Source information:
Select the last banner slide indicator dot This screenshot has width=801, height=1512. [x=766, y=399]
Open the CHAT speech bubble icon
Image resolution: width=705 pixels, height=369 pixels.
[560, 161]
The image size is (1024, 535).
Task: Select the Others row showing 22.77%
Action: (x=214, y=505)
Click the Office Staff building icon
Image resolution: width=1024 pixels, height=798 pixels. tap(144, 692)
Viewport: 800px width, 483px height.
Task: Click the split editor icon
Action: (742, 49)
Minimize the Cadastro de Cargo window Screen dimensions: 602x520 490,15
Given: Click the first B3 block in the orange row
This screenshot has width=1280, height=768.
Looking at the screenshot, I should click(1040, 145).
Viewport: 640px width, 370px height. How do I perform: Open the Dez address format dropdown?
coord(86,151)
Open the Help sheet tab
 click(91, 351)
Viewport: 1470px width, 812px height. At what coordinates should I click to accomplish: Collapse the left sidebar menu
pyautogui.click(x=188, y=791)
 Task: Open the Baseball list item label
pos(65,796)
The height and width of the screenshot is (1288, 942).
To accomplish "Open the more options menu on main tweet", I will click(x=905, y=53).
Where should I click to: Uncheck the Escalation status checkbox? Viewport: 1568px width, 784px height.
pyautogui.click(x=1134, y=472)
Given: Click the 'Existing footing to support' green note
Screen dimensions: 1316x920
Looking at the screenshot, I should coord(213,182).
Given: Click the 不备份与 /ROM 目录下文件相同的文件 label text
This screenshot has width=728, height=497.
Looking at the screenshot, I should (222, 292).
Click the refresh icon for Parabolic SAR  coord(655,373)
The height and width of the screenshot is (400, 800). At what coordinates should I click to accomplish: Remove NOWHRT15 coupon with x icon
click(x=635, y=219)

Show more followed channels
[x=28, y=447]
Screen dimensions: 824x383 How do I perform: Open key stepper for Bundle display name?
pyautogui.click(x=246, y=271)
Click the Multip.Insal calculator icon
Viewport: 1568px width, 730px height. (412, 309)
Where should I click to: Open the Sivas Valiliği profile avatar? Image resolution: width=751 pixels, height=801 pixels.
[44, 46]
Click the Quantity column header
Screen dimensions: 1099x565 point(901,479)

Work item:
Emit the records above again, exactly, with no line skipped.

Expected answer:
Select the last banner slide indicator dot This screenshot has width=801, height=1512. [x=766, y=399]
Open the CHAT speech bubble icon
Image resolution: width=705 pixels, height=369 pixels.
[560, 161]
The image size is (1024, 535).
Task: Select the Others row showing 22.77%
Action: (x=214, y=505)
Click the Office Staff building icon
Image resolution: width=1024 pixels, height=798 pixels. tap(144, 692)
Viewport: 800px width, 483px height.
Task: Click the split editor icon
Action: (742, 49)
Minimize the Cadastro de Cargo window Screen dimensions: 602x520 490,15
Given: Click the first B3 block in the orange row
This screenshot has width=1280, height=768.
Looking at the screenshot, I should click(1040, 145).
Viewport: 640px width, 370px height. How do I perform: Open the Dez address format dropdown?
coord(86,151)
Open the Help sheet tab
 click(91, 351)
Viewport: 1470px width, 812px height. At what coordinates should I click to accomplish: Collapse the left sidebar menu
pyautogui.click(x=188, y=791)
 Task: Open the Baseball list item label
pos(65,796)
The height and width of the screenshot is (1288, 942).
To accomplish "Open the more options menu on main tweet", I will click(x=905, y=53).
Where should I click to: Uncheck the Escalation status checkbox? Viewport: 1568px width, 784px height.
pyautogui.click(x=1134, y=472)
Given: Click the 'Existing footing to support' green note
Screen dimensions: 1316x920
Looking at the screenshot, I should coord(213,182).
Given: Click the 不备份与 /ROM 目录下文件相同的文件 label text
This screenshot has width=728, height=497.
Looking at the screenshot, I should (222, 292).
Click the refresh icon for Parabolic SAR  coord(655,373)
The height and width of the screenshot is (400, 800). At what coordinates should I click to accomplish: Remove NOWHRT15 coupon with x icon
click(x=635, y=219)

Show more followed channels
[x=28, y=447]
Screen dimensions: 824x383 How do I perform: Open key stepper for Bundle display name?
pyautogui.click(x=246, y=271)
Click the Multip.Insal calculator icon
Viewport: 1568px width, 730px height. (412, 309)
Where should I click to: Open the Sivas Valiliği profile avatar? Image resolution: width=751 pixels, height=801 pixels.
[44, 46]
Click the Quantity column header
Screen dimensions: 1099x565 point(901,479)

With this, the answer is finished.